[Collected data entries]

________________

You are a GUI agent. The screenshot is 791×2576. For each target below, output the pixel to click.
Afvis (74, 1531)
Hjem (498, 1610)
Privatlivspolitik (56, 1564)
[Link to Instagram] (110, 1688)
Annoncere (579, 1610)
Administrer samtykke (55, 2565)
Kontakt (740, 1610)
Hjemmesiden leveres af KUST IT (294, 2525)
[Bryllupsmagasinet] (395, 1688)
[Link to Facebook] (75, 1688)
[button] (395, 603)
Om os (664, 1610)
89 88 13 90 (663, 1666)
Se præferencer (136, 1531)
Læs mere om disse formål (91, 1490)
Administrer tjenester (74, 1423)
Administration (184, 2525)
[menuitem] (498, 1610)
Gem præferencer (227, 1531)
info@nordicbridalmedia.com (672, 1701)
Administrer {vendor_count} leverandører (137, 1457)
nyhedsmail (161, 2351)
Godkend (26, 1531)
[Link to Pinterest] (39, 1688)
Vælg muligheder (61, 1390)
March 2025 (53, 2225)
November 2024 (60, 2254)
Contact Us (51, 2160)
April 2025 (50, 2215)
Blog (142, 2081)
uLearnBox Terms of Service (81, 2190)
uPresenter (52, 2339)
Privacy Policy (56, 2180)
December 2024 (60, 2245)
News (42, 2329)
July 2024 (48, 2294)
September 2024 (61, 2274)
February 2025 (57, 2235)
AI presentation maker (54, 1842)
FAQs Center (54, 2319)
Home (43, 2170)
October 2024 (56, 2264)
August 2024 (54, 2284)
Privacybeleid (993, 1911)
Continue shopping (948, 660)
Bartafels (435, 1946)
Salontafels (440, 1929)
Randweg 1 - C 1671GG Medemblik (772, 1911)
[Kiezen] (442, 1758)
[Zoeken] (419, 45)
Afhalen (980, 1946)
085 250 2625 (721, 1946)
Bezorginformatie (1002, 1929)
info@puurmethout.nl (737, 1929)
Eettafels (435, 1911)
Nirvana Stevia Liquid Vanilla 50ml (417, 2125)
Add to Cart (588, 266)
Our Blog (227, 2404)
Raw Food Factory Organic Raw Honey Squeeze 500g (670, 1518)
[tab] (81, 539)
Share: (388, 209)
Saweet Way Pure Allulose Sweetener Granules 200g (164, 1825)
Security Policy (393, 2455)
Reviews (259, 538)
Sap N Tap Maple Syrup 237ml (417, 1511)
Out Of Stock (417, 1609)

________________

Work instructions:
Among the entries above, find the line with "[Link to Instagram] (110, 1688)" and the line with "89 88 13 90 (663, 1666)"; give again exactly these two lines and all lines between them.

Your solution:
[Link to Instagram] (110, 1688)
Annoncere (579, 1610)
Administrer samtykke (55, 2565)
Kontakt (740, 1610)
Hjemmesiden leveres af KUST IT (294, 2525)
[Bryllupsmagasinet] (395, 1688)
[Link to Facebook] (75, 1688)
[button] (395, 603)
Om os (664, 1610)
89 88 13 90 (663, 1666)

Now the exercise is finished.